PANDAS stands for Pediatric Autoimmune Neuropsychiatric Disorders Associated with Streptococcal Infections. PANS (Pediatric Acute-onset Neuropsychiatric Syndrome) is the broader umbrella — it includes any sudden-onset neuropsychiatric episode triggered by an infection or immune dysregulation, not just strep.
In both conditions, the body’s immune response to infection misfires and begins attacking brain tissue — specifically the basal ganglia, a region involved in movement, behavior, and emotional regulation. The result can look like a psychiatric emergency, but the root cause is immunological.
What Does It Look Like in Children?
PANS/PANDAS is diagnosed clinically, and every child presents differently. But there are hallmark features that providers trained in this area recognize:
- Sudden, dramatic onset of OCD-like behaviors or severe anxiety
- Tics (motor or vocal) that appear abruptly
- Emotional lability — extreme mood swings, rage episodes, or sudden regression
- Separation anxiety that seems to come from nowhere
- Urinary frequency or sudden bedwetting in a child who was previously dry
- Handwriting or fine motor deterioration
- Cognitive fog, difficulty concentrating, or a sudden decline in school performance
The sudden onset is the key distinguishing factor. PANS/PANDAS does not creep in gradually. It arrives — often following an infection by days or weeks.

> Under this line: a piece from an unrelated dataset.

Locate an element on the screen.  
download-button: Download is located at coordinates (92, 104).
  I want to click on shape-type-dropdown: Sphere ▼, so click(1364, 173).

Why So Many Families Are Dismissed
This is one of the most heartbreaking parts of what we see at GAIP. Families often spend years seeking answers — seeing neurologists, psychiatrists, and pediatricians — and are told that what they’re describing isn’t possible, or that their child simply has anxiety or OCD.

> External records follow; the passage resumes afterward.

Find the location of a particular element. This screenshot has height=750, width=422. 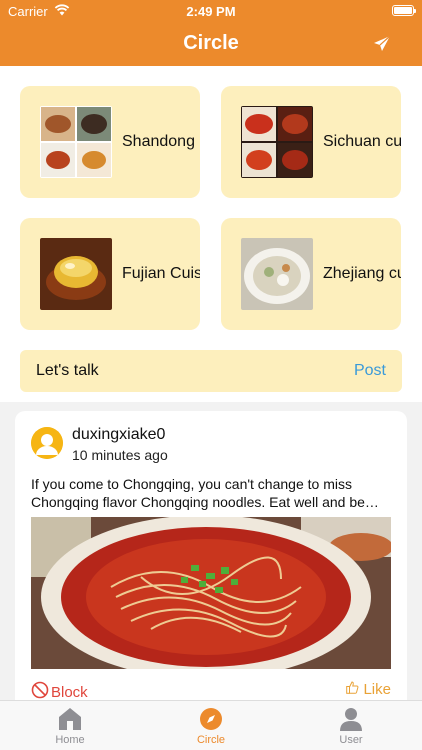

category-card-zhejiang: Zhejiang cuisine is located at coordinates (311, 274).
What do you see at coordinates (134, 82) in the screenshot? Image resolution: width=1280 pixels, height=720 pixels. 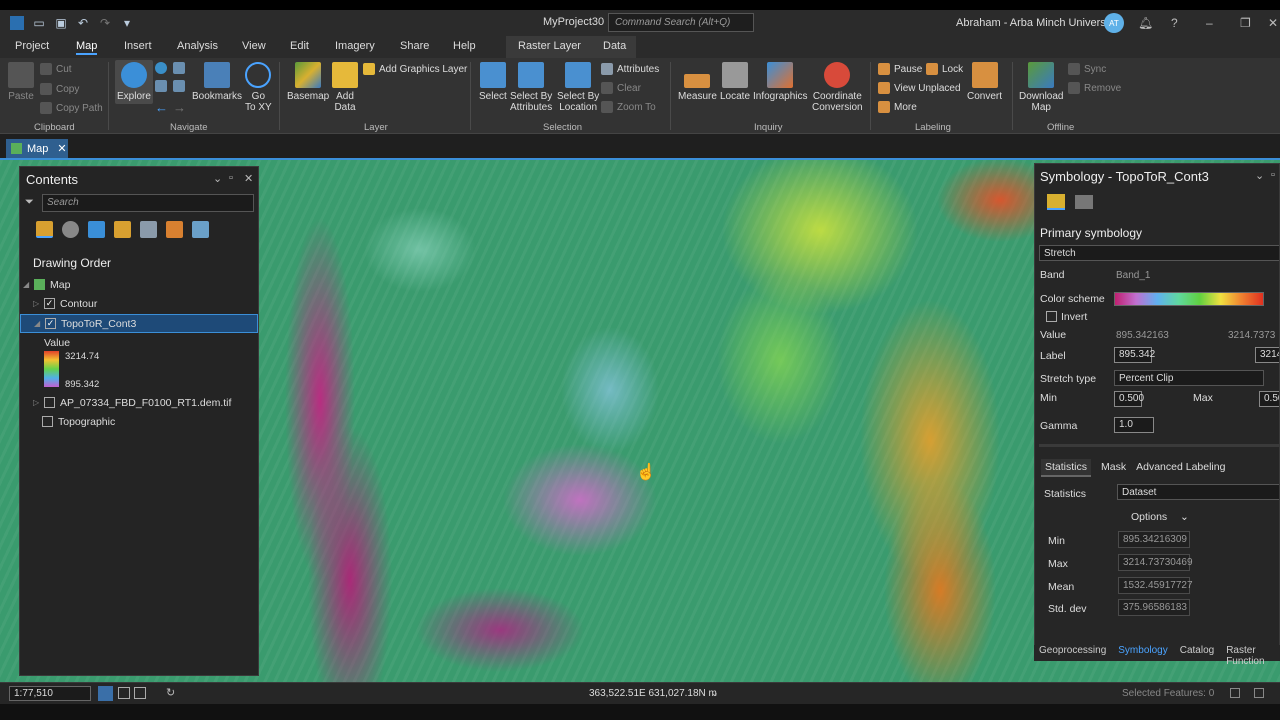 I see `explore-button: Explore` at bounding box center [134, 82].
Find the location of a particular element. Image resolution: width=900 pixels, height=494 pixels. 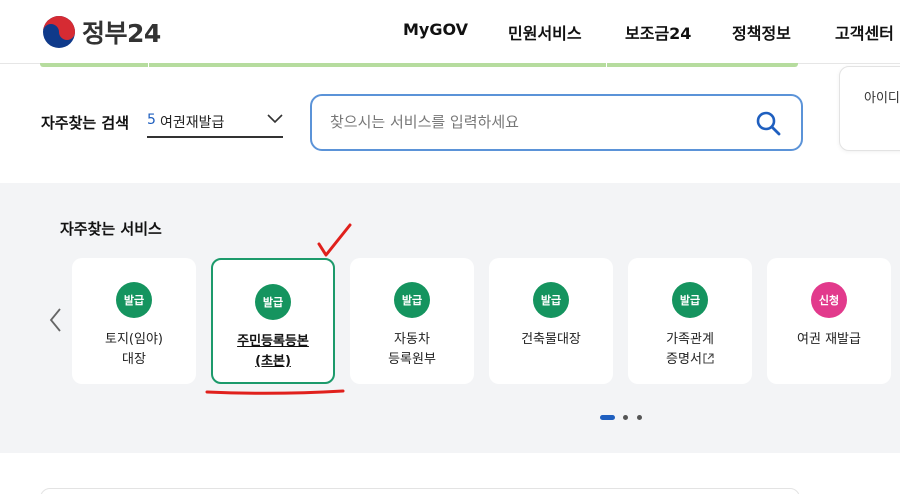

search-box is located at coordinates (556, 122).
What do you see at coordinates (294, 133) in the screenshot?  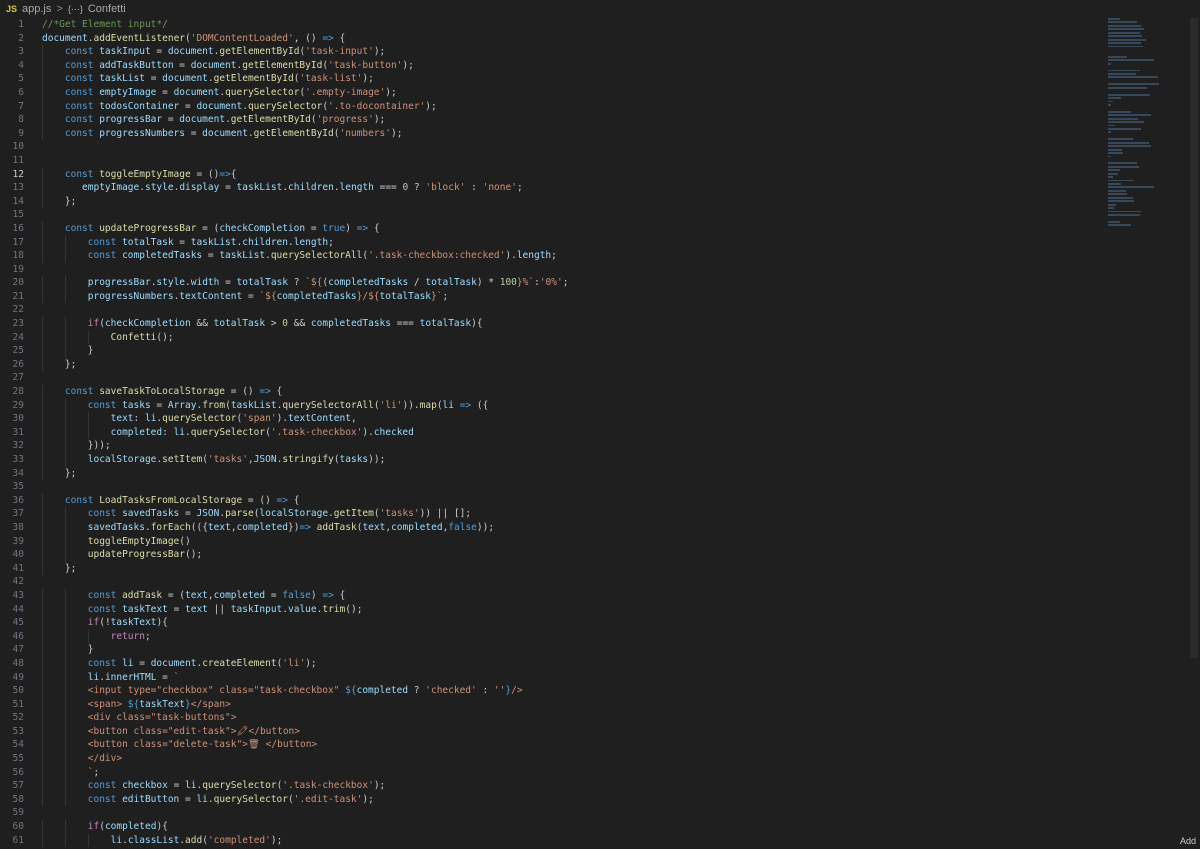 I see `code-token: getElementById` at bounding box center [294, 133].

The medical community’s awareness of PANS/PANDAS has improved significantly, but many providers were not trained to recognize it. Behavioral symptoms are often funneled into behavioral diagnoses. And without a provider who knows what to look for, the immune connection is missed.
If you have been dismissed, I want you to know: you are not imagining this. And there are providers who take this seriously.
What Evaluation Looks Like at GAIP
At Greater Atlanta Integrative Pediatrics, we approach PANS/PANDAS with both urgency and thoroughness. A typical evaluation includes:
- A detailed symptom and onset timeline
- Strep cultures and titers (ASO, Anti-DNase B)
- Comprehensive immune panel
- Mycoplasma, Lyme, and other infectious triggers when clinically indicated
- Inflammatory markers
We are not looking for a single positive test to make this diagnosis — we are looking at the whole picture. Onset history matters enormously.
Treatment Is Possible — and Kids Can Recover
This is what I most want parents to hear: children with PANS/PANDAS can get significantly better. Treatment typically involves addressing the underlying infectious trigger, supporting immune regulation, and — when appropriate — anti-inflammatory support.
Recovery is often nonlinear. There can be flares. But with the right support, many children return to themselves.
💡 If your child had a sudden behavioral or neurological change — especially following an illness — please reach out. This is exactly the kind of complex case we are here for.
Key Takeaways
- PANS and PANDAS are immune-mediated conditions where the body’s response to infection mistakenly attacks brain tissue, causing sudden, dramatic neuropsychiatric symptoms.
- The hallmark is sudden onset — symptoms appear within days, often after strep or another illness. This is what distinguishes it from typical developmental or psychiatric conditions.
- Common signs include overnight OCD-like behaviors, tics, extreme mood swings, handwriting changes, separation anxiety, and urinary regression.
- Many families are dismissed for years — but the immune-brain connection is well-documented in peer-reviewed research.
- A thorough evaluation looks at the full onset timeline, strep titers, immune function, and infectious triggers beyond just strep.
- Treatment — addressing the infection, supporting immune regulation, and anti-inflammatory care — can lead to real recovery. Many children return to themselves.